[Opening Raw data section]
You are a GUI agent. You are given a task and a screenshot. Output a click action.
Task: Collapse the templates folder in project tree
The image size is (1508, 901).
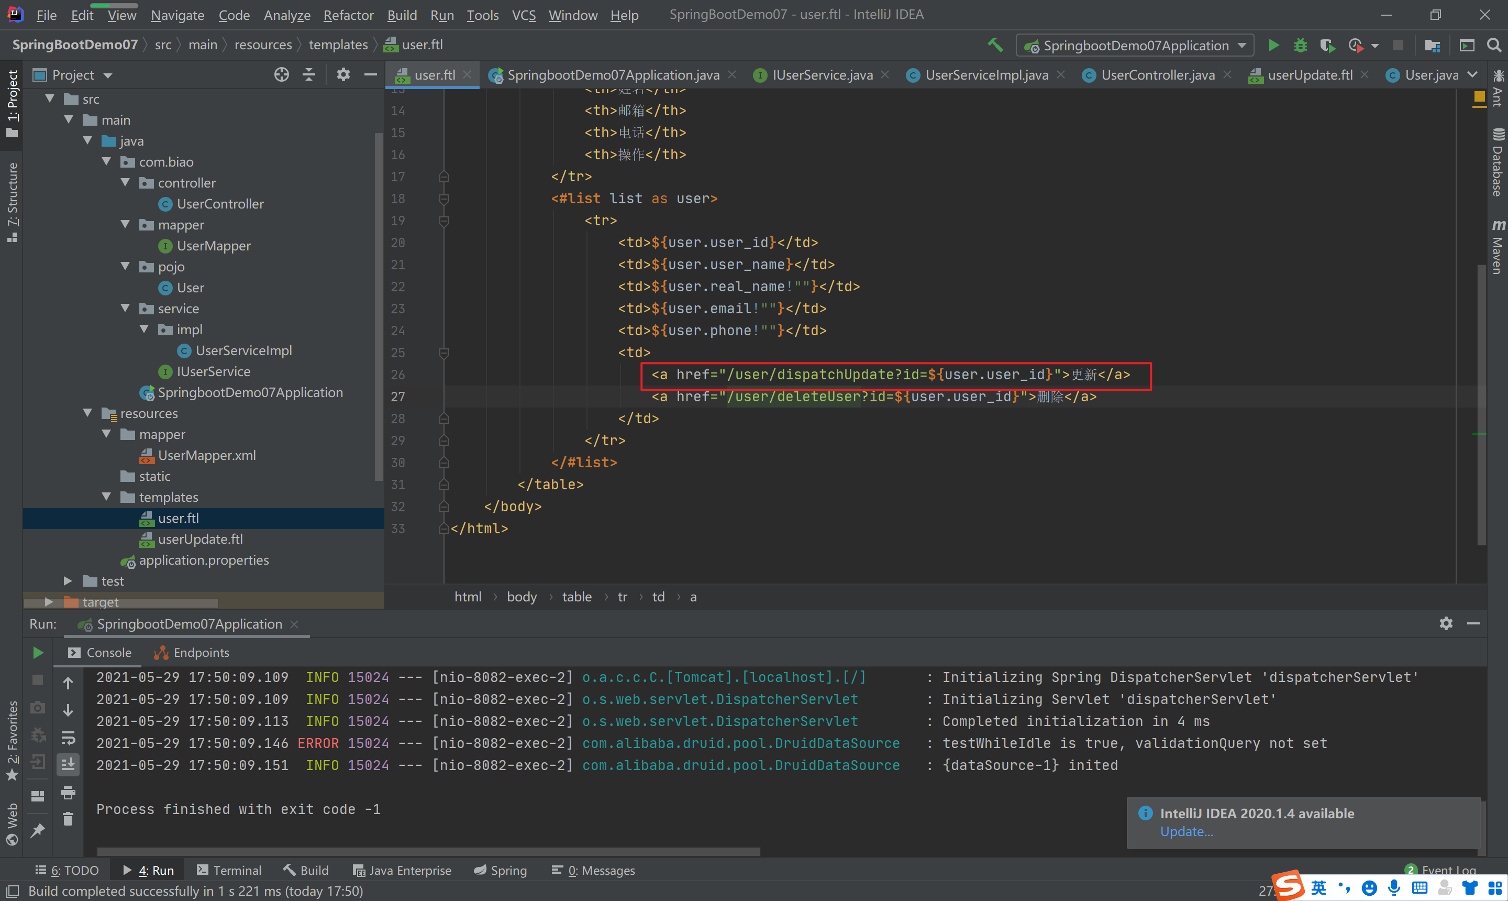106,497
[Closing Raw data section]
[Opening Raw data section]
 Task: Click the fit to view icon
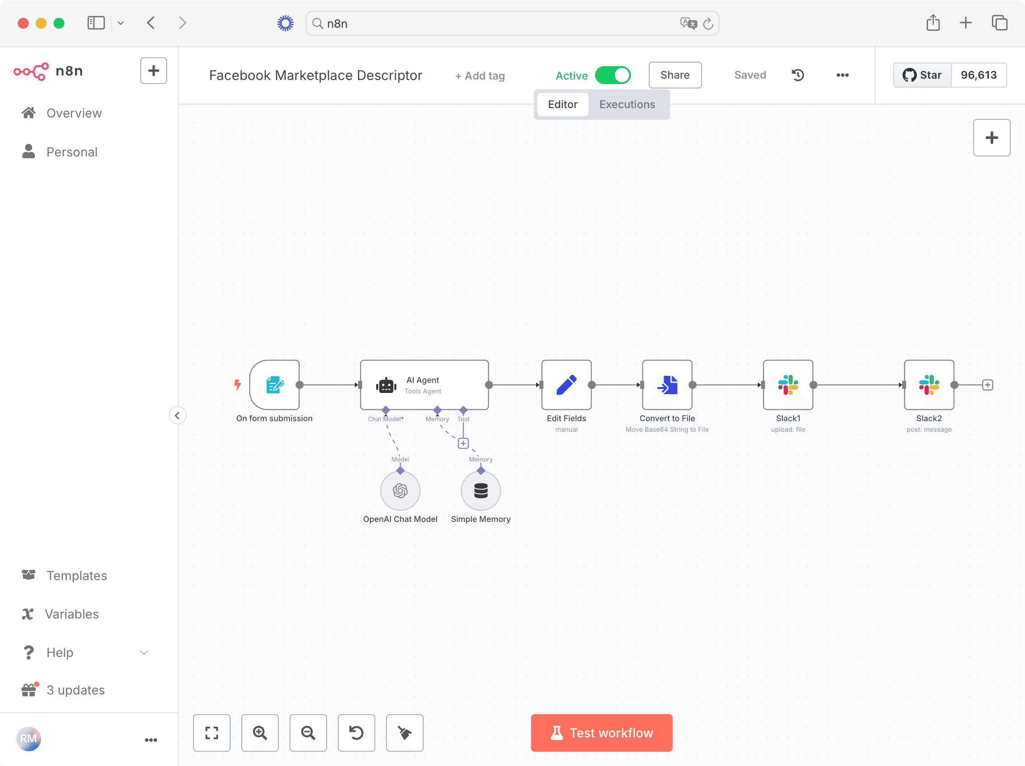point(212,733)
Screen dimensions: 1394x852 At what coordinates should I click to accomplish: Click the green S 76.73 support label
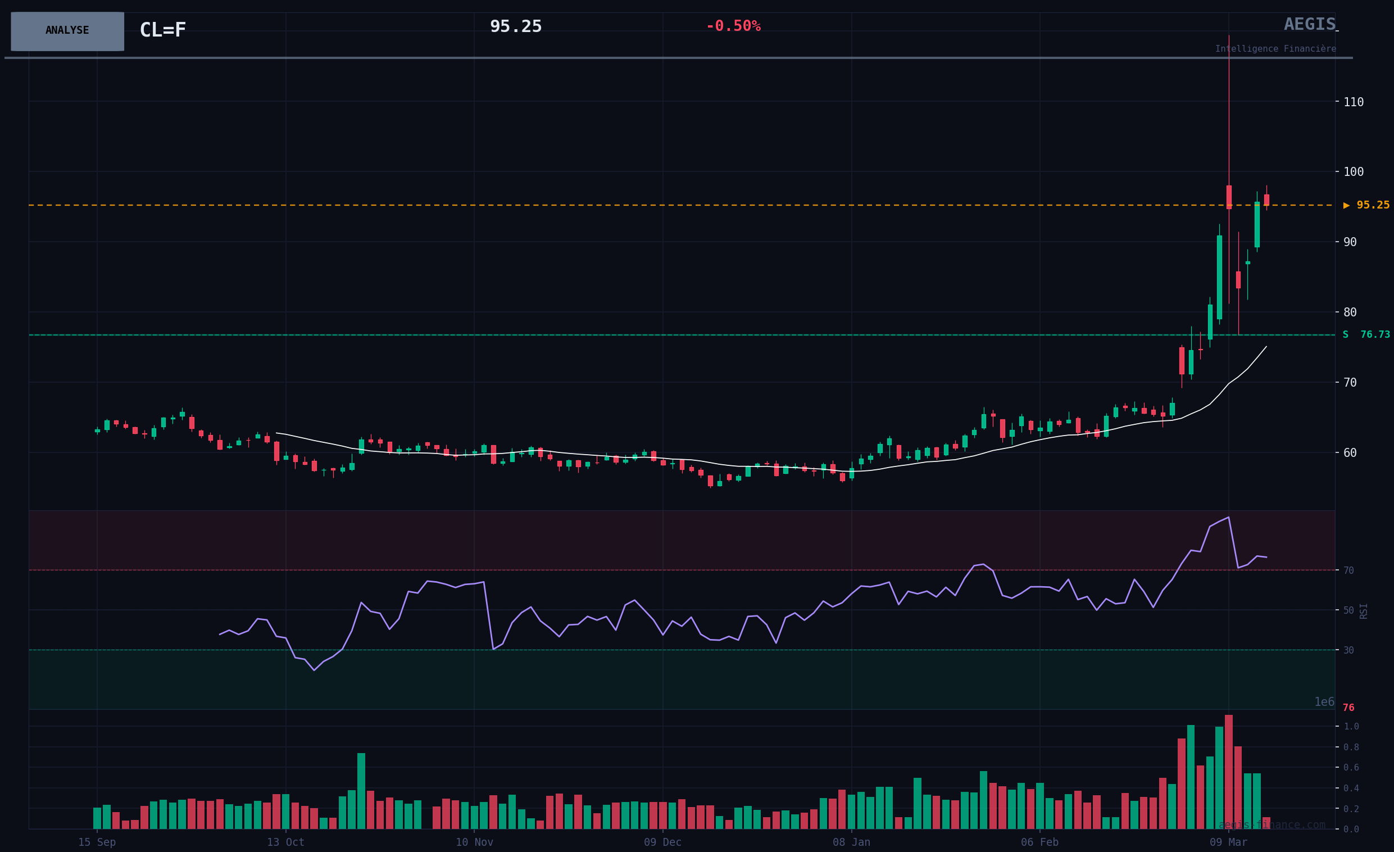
[Closing Raw data section]
▶ Aim of the exercise:
Output exactly the lines above, beginning at the one with "Task: Click the fit to view icon" and stopping after the one with "Screen dimensions: 1394x852". Pictures are to be omitted.

▶ Written solution:
 Task: Click the fit to view icon
point(212,733)
Screen dimensions: 1394x852 At what coordinates should I click to accomplish: Click the green S 76.73 support label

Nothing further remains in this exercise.